There is a general consensus that if anyone can raise the morale of Congressmen in UP, Mr ND Tiwari is the man to do it. But the task is Herculean and Mr Tiwari has yet to demonstrate that he is a Hercules. He is a man of consensus; he can take his colleagues along with him; he has wide contacts with Congress workers all over the state. But he will need something much more to be able to deliver the goods – dynamism and a capacity to fire the imagination of the people who have not known good and effective government for decades. He will also need freedom to function which the central leadership of the Congress has not allowed any party chief minister for 20 long years. This is in Mr Gandhi’s capacity to give him. Without it, Mr Tiwari cannot in any case deliver. As we said in our editorial ‘Reviving the Congress’ only yesterday, the country is too large and heterogeneous to be run from New Delhi. UP is the size of a large country, one part of which has little in common with the others.

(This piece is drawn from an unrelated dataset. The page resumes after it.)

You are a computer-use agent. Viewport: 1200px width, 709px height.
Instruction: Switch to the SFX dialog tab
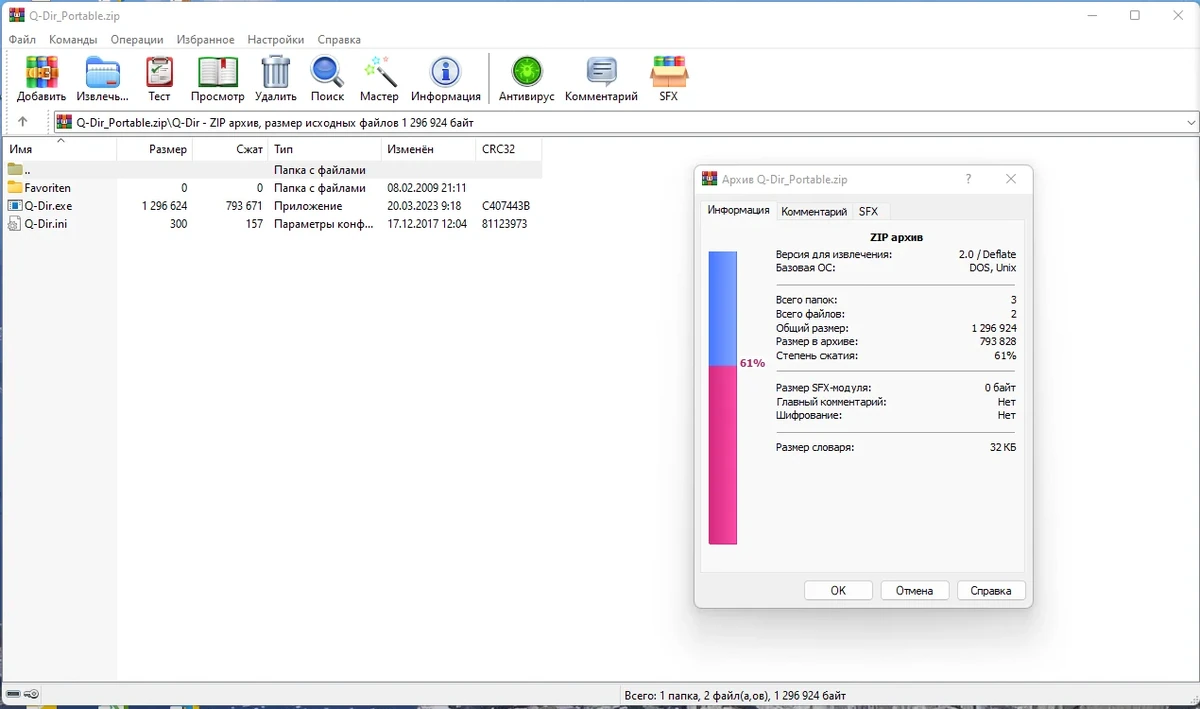(868, 211)
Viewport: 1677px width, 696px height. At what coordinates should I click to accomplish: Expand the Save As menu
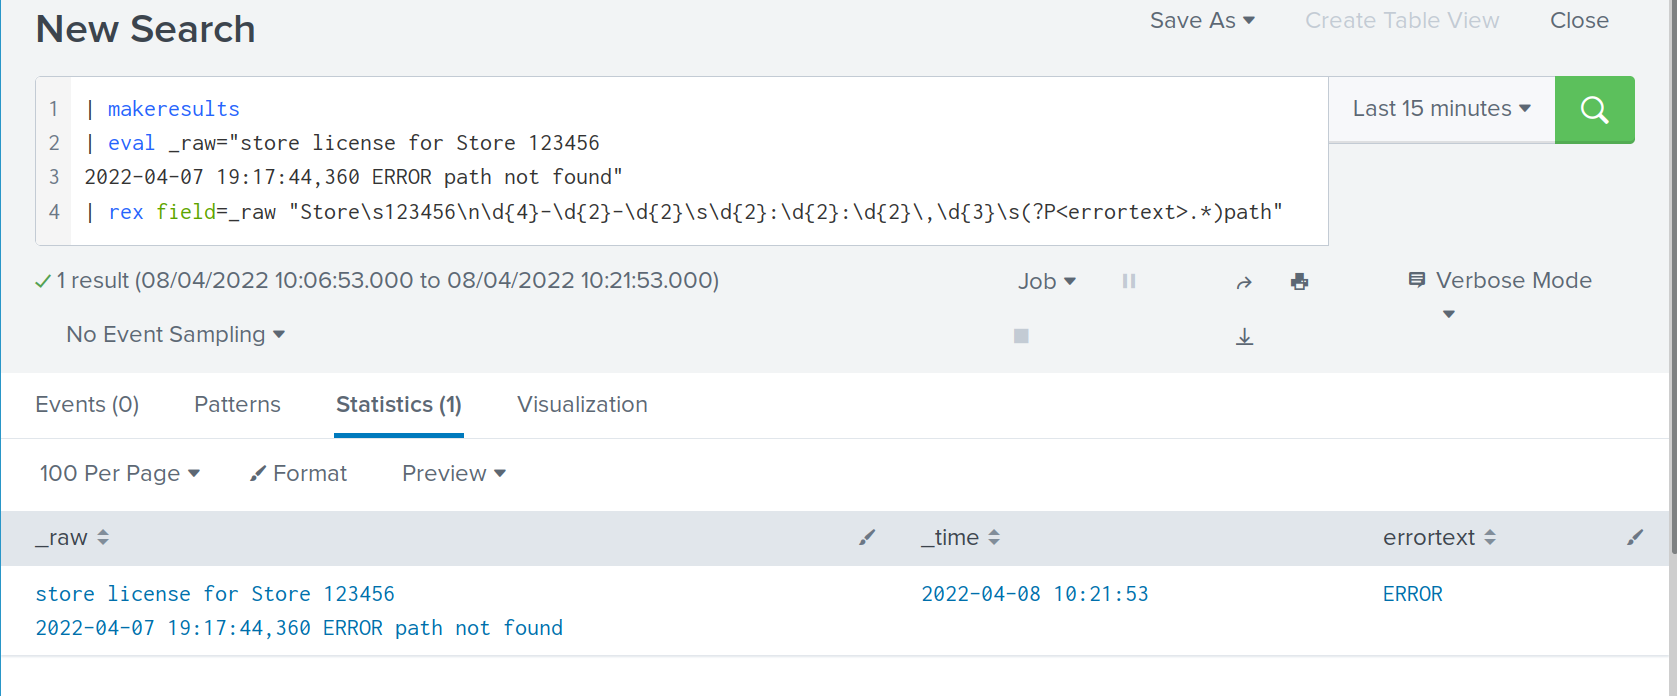(x=1201, y=21)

Mr Tiwari’s transition to Lucknow also creates a vacuum in the capital. Mr Gandhi should fill it with care. The office of finance minister has once again become important. On its incumbent depend the morale of investors and the health of the capital market which remains a weakling in India. Mr Tiwari inspired confidence among investors. That is why even premature rumours regarding his impending departure depressed the market. This was largely unjustified. Many policy initiatives came from the Prime Minister and his official aides. But the image is important. The country needs a finance minister the investors have reason to trust, that is someone who is known to be well disposed towards the private sector. If he is also capable of taking and implement­ing decisions quickly, that would be an additional and valuable asset. Such a man is available and the Prime Minister knows it. While, as in the past, the direction has to come from Mr Gandhi himself, the man in charge of the finance ministry should be one who believes in the new orientation the Prime Minister has been trying to impart to the economy. Only last week the World Bank and members of the Aid India Consortium passed a vote of confidence in the government’s management of the economy. It is important that those in command of it live up to this confidence. On it depends the flow of aid as well as private investment. And whether we like it or not, even domestic investment is critically dependent on the availability of foreign aid and investment on a substantial scale.